Evansville Walmart Gun Photo Misinformation Shows How Easy Fake News Can Spread, Even Locally
Stop saying the viral photo was Evansville!
The big story today is that the below photo was taken from the Evansville store:
— Anthony (@OMGItsBirdman) August 9, 2017
This is, of course, false. Now, unlike with run-of-the-mill Fake News stories, this had a lot of miscommunication that favored the story. The first of which was Walmart actually responding by saying it was the Evansville store:
Good question. This was Store #1341. I hope this helps, Jared and we want you to know we are truly sorry for this. -Vik
— Walmart (@Walmart) August 9, 2017
#1341 is the west side location. At face value, this would be an open and shut case. However, many people started questioning how our stores layout was compared to the layout in the photo.

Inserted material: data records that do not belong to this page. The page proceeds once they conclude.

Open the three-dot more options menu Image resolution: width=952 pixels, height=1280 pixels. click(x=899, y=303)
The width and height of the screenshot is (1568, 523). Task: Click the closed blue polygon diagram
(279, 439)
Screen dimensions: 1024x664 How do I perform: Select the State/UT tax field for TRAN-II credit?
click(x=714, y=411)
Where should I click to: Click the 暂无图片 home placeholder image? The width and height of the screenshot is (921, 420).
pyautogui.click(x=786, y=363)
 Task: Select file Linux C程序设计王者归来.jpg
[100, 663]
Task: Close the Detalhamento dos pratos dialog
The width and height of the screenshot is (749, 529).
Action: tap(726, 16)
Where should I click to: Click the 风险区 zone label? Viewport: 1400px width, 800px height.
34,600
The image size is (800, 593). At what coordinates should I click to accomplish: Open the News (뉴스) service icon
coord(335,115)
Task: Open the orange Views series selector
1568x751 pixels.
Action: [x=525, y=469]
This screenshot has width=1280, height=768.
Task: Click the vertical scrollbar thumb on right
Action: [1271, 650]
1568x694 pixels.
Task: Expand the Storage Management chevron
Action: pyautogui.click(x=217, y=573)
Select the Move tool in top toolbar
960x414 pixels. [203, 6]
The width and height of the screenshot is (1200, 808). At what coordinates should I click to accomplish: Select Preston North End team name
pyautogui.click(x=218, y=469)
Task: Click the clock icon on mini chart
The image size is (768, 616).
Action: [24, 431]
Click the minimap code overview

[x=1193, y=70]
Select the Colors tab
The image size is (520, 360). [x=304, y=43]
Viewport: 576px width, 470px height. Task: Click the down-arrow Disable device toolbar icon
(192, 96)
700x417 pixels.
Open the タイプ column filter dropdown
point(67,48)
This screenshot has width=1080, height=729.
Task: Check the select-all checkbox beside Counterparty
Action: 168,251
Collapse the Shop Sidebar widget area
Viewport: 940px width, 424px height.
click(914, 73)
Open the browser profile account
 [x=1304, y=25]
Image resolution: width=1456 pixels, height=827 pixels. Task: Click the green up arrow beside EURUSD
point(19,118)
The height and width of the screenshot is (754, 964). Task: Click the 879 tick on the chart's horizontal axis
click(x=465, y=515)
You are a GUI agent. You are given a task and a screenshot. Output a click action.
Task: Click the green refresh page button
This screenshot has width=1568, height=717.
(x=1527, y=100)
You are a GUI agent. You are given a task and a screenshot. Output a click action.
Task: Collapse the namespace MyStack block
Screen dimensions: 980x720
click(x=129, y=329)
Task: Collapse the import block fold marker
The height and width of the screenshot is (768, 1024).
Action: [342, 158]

Luckily, I have a roommate (Kevin Flint) who works at that store and sent me this photo of what their display actually looks like:
There’s no way it could be the same store. When you read something online, even if it’s coming from a fairly reputable source (or one that looks like one), you have use common sense and ask “Hey, does our store look like that” or “Could this be a mistake?” This is a pretty simple case to figure out as long as you’ve been in the Walmart store recently or simply call someone and ask.
There are still people saying that it was our store, even after it’s been proven to be false. Luckily, this wasn’t a more serious case. Being associated with an offensive photo isn’t the worst thing that could happen, but it does demonstrate that before you start hitting that share button online, you might want to double check the facts before spreading misinformation.